» **EXERCISE AIM**
Copy every line of the following records verbatim, but omit the pictures.

» **SUPPLIED MATERIAL**
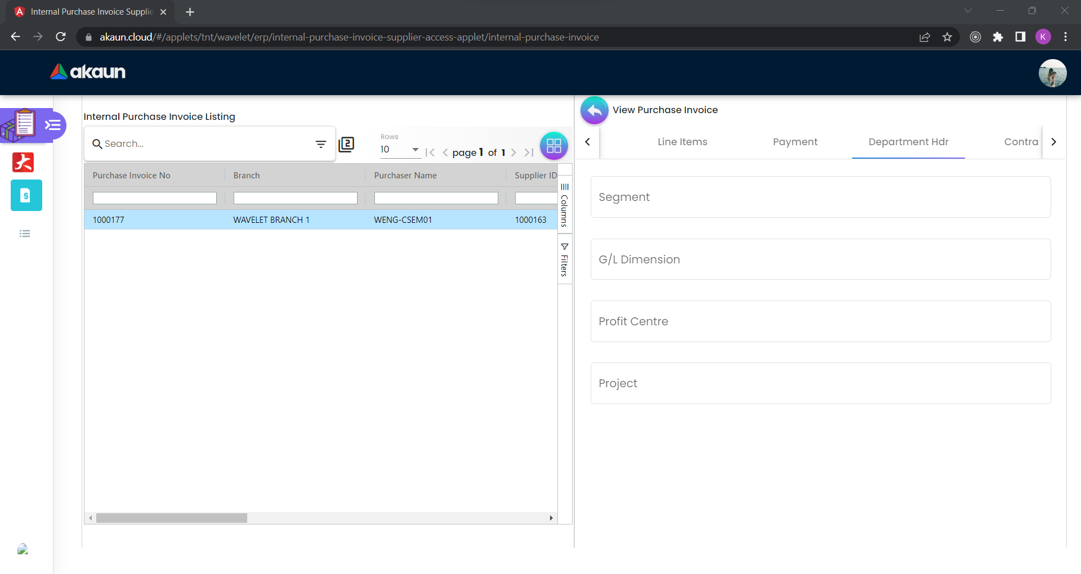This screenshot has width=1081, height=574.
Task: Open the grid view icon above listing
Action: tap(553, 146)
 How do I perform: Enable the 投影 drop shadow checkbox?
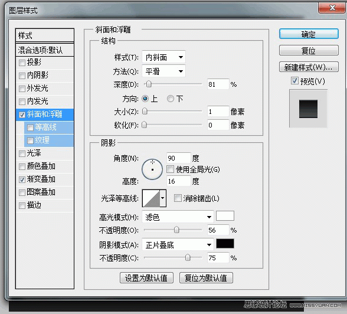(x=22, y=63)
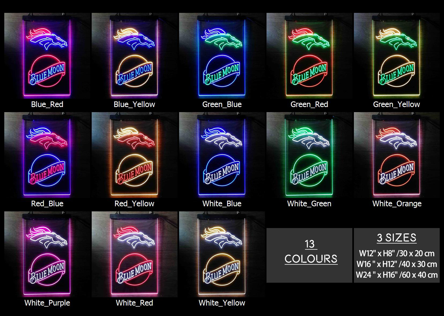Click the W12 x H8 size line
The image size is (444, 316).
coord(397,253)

» **WORKED SOLUTION**
This screenshot has width=1081, height=574.
Task: Open the grid view icon above listing
Action: tap(553, 146)
 How do I perform: Enable the 投影 drop shadow checkbox?
(x=22, y=63)
Click the W12 x H8 size line
The image size is (444, 316).
coord(397,253)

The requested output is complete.